# What is needed:
Search the records for the string "Details" and copy every line in which it appears.

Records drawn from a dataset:
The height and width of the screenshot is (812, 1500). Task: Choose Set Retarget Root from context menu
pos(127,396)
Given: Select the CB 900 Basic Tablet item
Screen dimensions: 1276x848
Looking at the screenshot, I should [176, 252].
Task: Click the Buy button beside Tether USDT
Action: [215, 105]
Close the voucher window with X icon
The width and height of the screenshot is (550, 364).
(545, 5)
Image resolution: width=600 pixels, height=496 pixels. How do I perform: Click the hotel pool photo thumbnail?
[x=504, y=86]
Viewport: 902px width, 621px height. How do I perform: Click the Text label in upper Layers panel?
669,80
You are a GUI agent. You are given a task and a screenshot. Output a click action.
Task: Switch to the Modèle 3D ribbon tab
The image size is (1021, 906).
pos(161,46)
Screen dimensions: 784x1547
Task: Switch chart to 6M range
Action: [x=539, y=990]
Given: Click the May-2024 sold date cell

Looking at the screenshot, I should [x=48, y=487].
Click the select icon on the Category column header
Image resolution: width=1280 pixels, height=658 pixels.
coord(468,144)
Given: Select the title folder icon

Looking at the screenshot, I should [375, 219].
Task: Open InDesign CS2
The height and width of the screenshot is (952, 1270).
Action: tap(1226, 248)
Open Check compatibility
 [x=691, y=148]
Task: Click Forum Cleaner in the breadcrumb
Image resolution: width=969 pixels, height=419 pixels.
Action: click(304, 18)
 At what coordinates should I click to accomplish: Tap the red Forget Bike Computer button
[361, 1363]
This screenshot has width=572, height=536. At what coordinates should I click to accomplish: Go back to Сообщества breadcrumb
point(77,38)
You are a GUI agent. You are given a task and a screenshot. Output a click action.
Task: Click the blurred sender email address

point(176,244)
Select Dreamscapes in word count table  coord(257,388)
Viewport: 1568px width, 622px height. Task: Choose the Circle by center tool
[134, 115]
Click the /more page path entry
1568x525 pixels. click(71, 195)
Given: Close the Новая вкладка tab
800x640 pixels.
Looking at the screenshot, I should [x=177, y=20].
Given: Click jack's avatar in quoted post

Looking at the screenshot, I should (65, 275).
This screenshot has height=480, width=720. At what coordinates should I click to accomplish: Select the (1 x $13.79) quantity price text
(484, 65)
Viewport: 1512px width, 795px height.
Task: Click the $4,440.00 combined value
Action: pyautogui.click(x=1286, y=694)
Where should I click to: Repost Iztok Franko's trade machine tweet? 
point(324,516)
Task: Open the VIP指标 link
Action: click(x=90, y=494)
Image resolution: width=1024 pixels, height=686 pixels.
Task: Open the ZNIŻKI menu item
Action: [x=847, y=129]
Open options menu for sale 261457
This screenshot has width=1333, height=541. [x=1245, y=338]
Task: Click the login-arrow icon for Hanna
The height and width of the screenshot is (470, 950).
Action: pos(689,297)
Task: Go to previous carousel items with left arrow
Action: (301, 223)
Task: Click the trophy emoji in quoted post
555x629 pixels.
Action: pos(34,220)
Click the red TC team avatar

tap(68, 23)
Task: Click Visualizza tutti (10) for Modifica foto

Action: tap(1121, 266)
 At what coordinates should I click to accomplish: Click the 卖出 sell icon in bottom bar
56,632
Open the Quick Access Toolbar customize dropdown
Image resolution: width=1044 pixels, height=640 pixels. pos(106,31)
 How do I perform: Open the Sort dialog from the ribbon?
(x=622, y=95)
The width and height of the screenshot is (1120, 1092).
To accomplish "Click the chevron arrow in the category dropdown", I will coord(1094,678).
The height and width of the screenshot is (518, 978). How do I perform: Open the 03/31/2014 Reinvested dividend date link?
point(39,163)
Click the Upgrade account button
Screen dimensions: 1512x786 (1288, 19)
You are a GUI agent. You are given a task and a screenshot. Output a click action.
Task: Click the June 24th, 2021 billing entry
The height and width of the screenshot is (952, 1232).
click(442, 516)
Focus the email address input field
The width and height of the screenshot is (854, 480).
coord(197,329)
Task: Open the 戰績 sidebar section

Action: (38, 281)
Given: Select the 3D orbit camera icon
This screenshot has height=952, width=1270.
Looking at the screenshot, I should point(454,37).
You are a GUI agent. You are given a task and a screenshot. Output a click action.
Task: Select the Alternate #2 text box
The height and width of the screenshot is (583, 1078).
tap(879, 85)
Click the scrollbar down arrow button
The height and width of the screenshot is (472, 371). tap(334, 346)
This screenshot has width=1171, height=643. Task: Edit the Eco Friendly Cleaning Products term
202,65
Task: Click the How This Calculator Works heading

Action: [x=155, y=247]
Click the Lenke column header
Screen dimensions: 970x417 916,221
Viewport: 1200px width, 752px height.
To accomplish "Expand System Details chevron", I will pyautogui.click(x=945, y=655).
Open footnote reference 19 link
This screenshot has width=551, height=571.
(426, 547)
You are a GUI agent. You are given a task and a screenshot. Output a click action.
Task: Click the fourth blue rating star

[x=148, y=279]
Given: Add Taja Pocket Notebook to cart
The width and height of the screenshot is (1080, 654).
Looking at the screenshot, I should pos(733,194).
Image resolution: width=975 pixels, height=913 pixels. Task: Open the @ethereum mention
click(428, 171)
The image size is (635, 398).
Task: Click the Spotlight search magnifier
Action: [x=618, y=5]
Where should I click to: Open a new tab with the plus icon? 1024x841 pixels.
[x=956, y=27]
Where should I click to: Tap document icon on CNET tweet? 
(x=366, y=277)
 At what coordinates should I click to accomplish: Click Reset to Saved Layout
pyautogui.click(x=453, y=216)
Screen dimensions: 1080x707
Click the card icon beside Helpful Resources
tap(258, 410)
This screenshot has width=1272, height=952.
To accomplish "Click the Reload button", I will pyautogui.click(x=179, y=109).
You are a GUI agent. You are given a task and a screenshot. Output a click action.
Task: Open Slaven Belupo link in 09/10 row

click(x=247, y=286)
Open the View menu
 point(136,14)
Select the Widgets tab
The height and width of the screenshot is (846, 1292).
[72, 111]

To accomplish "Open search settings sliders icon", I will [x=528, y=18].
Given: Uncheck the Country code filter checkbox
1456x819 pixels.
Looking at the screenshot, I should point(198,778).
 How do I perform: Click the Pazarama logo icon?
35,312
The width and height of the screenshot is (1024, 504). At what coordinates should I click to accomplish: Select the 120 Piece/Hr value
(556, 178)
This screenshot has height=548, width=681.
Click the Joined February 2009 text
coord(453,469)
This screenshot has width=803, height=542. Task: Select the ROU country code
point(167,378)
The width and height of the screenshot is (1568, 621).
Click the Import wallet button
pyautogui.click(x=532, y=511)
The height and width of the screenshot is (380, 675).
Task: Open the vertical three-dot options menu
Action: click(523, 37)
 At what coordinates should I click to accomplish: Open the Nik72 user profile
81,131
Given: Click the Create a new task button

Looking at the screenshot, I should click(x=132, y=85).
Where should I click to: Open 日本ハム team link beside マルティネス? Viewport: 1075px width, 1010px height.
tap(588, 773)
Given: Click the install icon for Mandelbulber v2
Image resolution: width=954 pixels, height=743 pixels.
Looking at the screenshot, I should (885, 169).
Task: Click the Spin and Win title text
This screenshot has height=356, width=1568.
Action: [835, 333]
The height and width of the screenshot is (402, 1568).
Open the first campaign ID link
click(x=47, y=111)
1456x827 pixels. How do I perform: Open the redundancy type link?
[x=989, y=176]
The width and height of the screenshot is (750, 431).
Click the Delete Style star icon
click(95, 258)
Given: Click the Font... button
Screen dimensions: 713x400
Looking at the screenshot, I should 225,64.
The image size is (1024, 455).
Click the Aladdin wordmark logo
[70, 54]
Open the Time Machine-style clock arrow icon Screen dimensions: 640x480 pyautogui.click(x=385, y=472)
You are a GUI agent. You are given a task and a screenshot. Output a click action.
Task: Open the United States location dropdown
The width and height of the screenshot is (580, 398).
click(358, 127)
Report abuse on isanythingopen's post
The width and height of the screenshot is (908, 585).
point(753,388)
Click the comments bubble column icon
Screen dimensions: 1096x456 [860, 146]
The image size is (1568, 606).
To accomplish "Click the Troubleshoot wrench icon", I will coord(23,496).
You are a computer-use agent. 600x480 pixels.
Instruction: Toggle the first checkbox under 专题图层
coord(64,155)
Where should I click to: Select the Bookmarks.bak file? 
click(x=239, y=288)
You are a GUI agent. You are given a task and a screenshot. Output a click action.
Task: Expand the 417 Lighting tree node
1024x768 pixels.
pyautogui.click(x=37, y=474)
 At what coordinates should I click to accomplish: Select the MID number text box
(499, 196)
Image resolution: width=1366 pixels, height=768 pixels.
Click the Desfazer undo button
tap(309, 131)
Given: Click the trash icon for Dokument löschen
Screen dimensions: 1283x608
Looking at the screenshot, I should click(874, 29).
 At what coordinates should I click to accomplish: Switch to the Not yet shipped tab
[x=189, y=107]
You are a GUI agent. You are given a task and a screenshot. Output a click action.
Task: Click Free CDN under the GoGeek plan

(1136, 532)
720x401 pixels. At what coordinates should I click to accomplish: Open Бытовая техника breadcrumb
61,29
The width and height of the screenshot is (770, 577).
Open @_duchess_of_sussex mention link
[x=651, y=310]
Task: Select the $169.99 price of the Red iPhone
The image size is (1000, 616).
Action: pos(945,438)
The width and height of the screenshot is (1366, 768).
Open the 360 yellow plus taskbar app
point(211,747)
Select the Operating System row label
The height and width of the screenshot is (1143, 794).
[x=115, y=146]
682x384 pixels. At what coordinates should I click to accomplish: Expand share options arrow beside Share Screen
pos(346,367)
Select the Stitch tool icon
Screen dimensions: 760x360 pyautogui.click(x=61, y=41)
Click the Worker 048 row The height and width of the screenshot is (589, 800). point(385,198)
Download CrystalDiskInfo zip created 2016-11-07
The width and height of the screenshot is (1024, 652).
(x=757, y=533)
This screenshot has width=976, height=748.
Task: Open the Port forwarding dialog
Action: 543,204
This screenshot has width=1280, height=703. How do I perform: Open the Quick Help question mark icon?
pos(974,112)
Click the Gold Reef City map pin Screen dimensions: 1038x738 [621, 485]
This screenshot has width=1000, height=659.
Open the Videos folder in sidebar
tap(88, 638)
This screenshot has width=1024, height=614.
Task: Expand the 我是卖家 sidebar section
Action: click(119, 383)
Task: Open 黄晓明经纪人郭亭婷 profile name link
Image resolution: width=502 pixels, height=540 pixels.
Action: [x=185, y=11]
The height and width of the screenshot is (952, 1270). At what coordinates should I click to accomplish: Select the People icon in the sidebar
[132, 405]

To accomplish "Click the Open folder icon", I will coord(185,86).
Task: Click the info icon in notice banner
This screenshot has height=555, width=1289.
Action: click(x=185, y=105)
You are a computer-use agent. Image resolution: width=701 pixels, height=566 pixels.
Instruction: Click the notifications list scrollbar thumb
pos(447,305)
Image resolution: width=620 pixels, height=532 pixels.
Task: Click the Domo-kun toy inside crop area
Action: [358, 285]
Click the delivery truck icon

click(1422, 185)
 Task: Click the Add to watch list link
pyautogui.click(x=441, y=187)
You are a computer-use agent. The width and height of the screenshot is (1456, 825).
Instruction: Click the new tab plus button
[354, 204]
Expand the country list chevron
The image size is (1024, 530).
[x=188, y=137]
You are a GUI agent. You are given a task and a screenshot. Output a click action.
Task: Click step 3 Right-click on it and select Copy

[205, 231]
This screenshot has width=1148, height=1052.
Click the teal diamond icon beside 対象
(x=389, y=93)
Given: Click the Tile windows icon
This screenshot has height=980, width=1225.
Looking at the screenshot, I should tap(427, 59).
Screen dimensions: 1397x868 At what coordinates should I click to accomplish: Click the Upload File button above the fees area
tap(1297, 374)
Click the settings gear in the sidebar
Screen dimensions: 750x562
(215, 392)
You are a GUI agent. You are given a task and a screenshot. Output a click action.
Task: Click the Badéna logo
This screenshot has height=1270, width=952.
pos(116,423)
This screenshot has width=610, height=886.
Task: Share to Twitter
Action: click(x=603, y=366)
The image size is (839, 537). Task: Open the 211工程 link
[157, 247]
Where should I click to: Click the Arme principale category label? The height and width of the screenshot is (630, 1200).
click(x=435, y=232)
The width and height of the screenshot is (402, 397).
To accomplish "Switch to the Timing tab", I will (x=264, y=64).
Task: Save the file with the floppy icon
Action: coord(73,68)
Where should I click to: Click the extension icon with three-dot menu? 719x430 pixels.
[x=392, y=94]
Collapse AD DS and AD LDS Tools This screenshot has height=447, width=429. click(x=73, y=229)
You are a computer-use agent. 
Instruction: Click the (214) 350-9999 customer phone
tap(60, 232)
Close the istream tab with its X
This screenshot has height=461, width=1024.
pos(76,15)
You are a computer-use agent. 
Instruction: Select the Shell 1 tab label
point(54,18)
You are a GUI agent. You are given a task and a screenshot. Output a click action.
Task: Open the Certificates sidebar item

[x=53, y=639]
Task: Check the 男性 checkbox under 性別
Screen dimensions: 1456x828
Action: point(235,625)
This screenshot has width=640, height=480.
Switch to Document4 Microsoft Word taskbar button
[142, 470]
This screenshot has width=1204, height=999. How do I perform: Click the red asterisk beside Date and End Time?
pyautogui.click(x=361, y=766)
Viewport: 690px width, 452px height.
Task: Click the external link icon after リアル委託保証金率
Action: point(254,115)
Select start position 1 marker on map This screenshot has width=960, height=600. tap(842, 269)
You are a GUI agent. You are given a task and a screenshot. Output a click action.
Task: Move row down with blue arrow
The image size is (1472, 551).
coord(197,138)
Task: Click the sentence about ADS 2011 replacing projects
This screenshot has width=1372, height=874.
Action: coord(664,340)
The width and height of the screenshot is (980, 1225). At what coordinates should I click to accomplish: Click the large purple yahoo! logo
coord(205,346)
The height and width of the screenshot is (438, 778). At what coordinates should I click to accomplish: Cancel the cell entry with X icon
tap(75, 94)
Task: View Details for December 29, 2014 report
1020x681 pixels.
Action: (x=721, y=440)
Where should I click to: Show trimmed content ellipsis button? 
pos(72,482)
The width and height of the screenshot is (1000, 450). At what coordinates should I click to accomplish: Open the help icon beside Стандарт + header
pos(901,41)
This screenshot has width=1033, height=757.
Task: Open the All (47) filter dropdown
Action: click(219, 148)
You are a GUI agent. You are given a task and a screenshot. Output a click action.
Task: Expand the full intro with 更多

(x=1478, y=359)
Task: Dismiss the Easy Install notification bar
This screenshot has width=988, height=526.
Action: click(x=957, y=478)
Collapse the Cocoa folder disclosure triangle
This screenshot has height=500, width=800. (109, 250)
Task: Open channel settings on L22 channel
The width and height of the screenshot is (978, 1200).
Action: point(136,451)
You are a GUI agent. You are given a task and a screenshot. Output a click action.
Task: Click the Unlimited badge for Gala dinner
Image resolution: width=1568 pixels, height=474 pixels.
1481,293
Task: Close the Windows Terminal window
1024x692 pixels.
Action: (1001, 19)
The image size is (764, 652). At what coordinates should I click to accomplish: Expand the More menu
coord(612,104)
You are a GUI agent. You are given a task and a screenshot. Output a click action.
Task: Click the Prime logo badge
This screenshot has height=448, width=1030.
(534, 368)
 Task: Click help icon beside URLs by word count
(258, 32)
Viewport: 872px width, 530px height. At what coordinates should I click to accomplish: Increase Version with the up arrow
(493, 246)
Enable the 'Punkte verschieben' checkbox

# Result:
To accomplish "Expand System Details chevron", I will pyautogui.click(x=945, y=655).
Task: View Details for December 29, 2014 report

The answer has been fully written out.